- Directed by: Wilhelm Thiele
- Written by: István Zágon (play); Hans Jacoby; Franz Schulz; Henry Gilbert;
- Produced by: Hermann Fellner; Josef Somlo;
- Starring: Renate Müller; Hermann Thimig; Wolf Albach-Retty;
- Cinematography: Otto Kanturek; Bruno Timm;
- Music by: Michael Krausz
- Production company: Felsom Film
- Distributed by: Felsom Film
- Release date: 15 April 1932;
- Running time: 102 minutes
- Country: Germany
- Language: German

= Girls to Marry =

1932 film

Girls to Marry (Mädchen zum Heiraten) is a 1932 German romantic comedy film directed by Wilhelm Thiele and starring Renate Müller, Hermann Thimig and Wolf Albach-Retty. It was shot at the Babelsberg Studios in Berlin. The film's sets were designed by the art director Hans Jacoby. It was remade the same year in Britain as Marry Me, also directed by Wilhelm Thiele, with Müller starring again.

» Listed entries:

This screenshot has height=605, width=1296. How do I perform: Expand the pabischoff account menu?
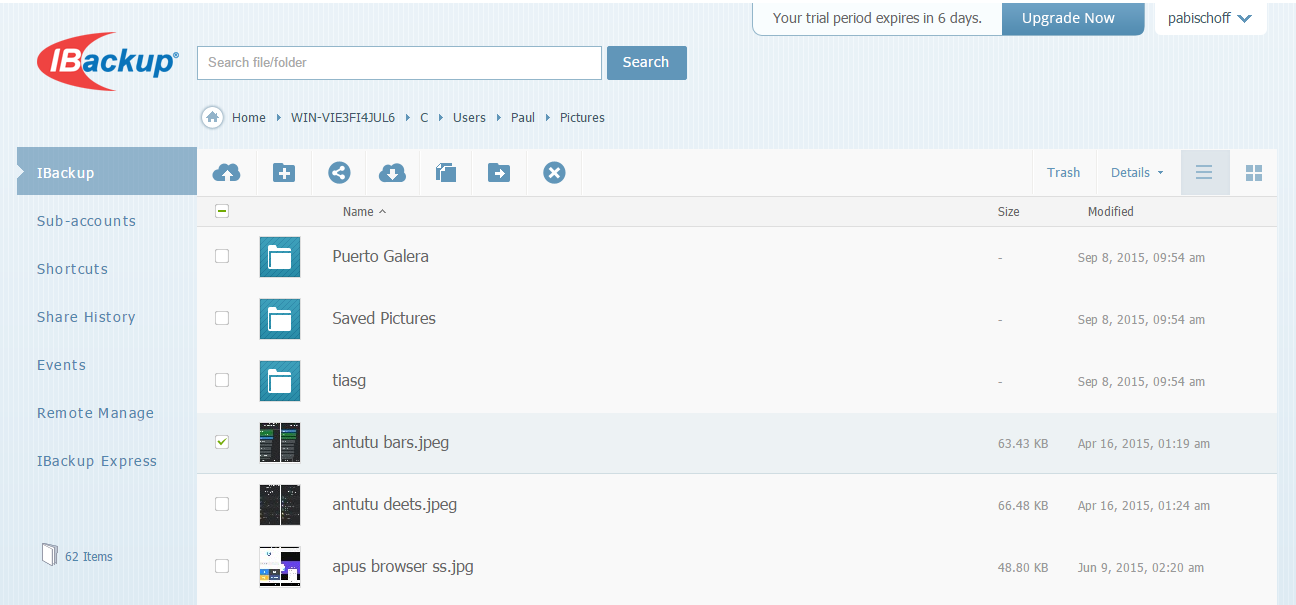(1210, 18)
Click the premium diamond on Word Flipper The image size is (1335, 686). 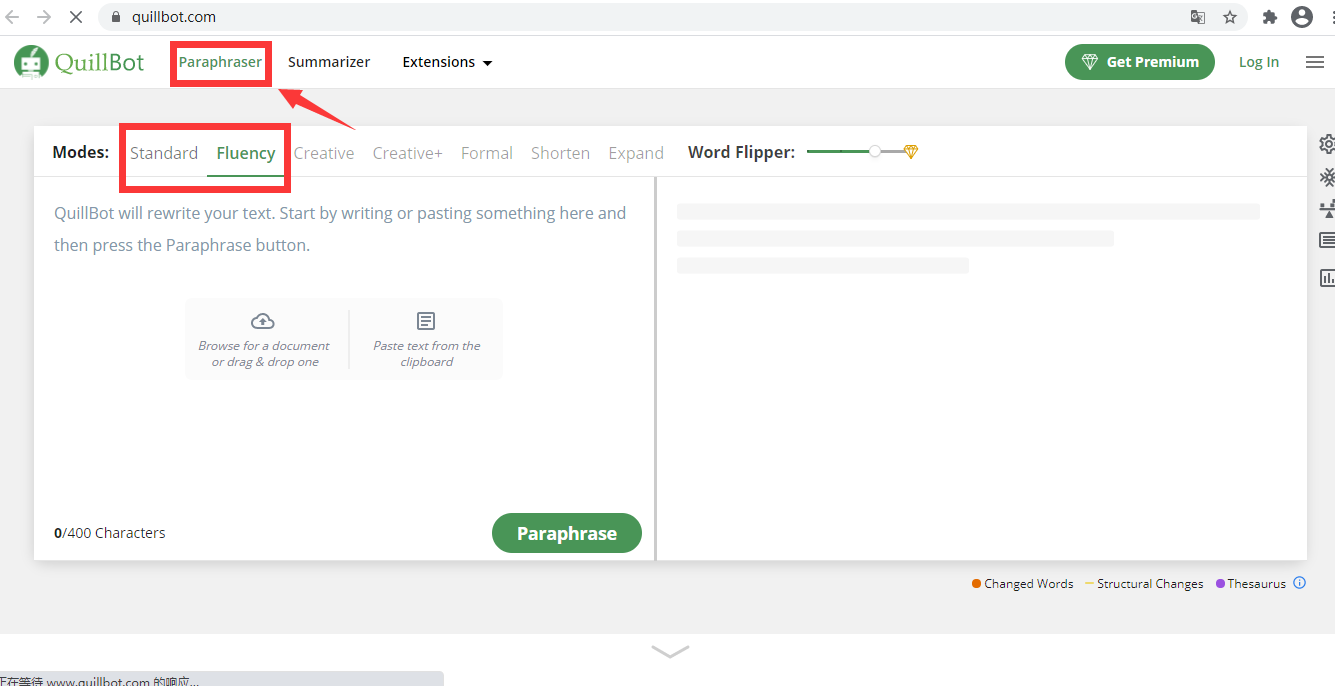click(x=910, y=152)
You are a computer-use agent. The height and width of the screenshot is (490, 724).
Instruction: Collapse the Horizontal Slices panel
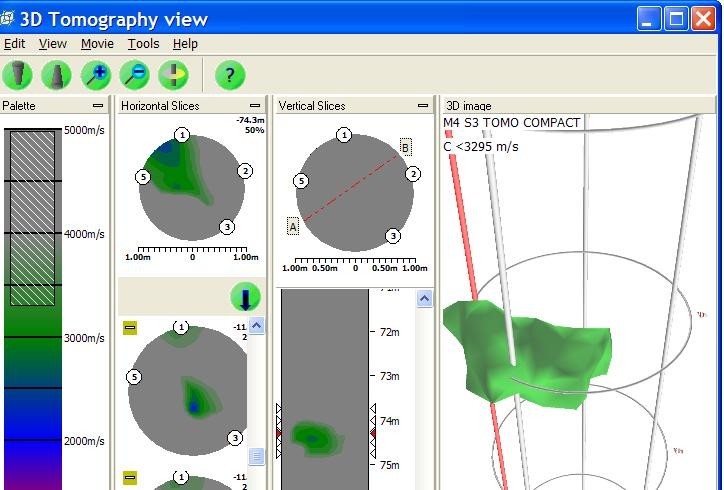[x=255, y=105]
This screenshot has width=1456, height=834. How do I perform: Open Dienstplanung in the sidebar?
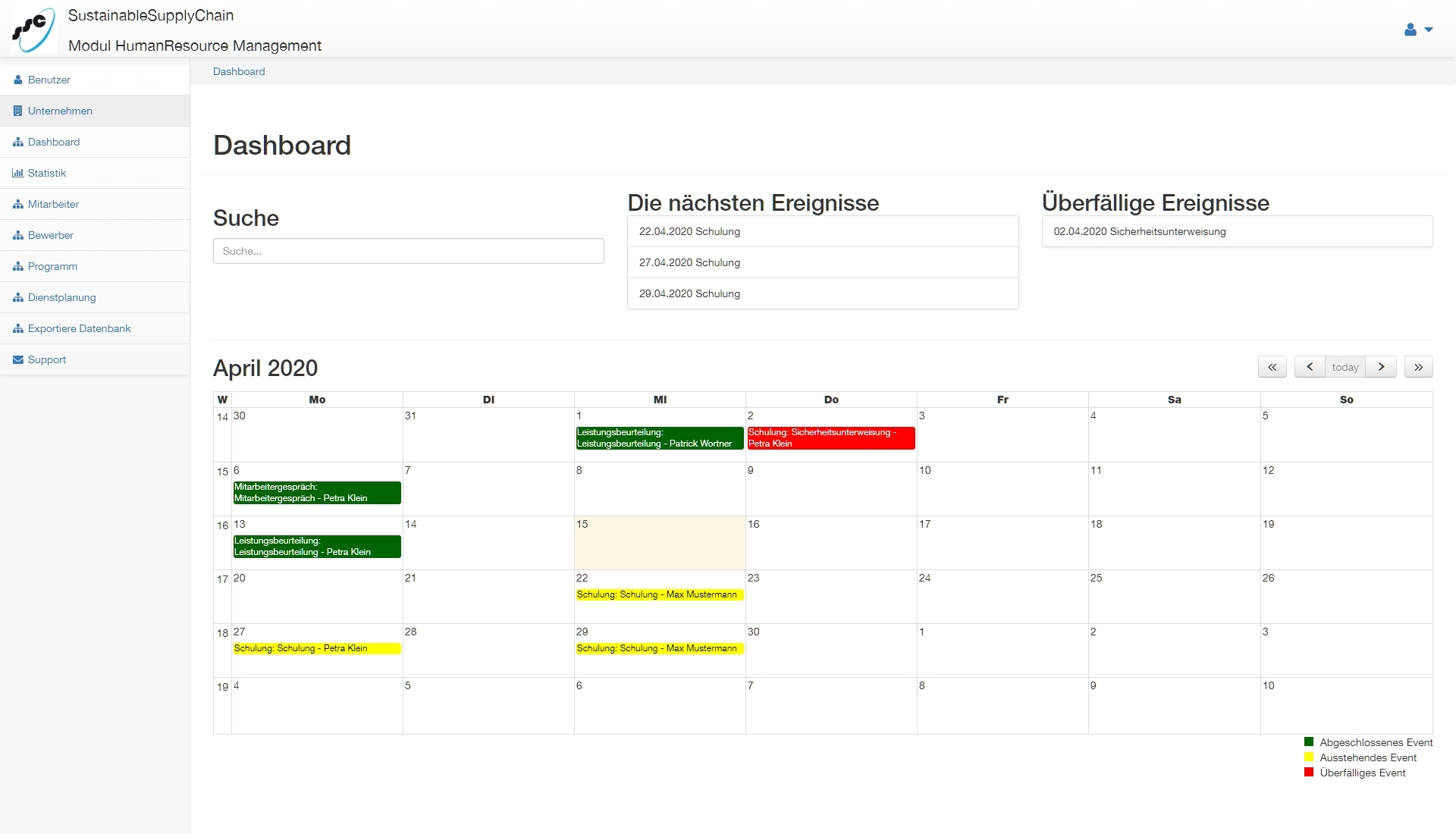(61, 297)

» Task instructions: Please extend the article above on the 1932 film Girls to Marry, picking up right after its final sentence.

» Exercise result:
==Cast==
- Renate Müller as Gerda Arnhold
- Hermann Thimig as Robert Goll
- Wolf Albach-Retty as Paul, sein Bruder
- Gustl Gstettenbaur as Willi, sein Bruder
- Fritz Grünbaum as Sigurd Bernstein, Heiratsvermittler
- Willi Grill as Meyer, sein Sekretär
- S.Z. Sakall as Alois Novak
- Gertrud Wolle as Frau Krause
- Oskar Sima as Direktor Korten
- Margita Alfvén
- Ilse Fürstenberg
- Else Ward
- Ludwig Donath
- Erich Dunskus
- Das Mikro Jazz und Konzert-Orchester as Orchester
- Melody Gents as Singer

== Bibliography ==
- Cook, Pam (1997). "Gainsborough Pictures"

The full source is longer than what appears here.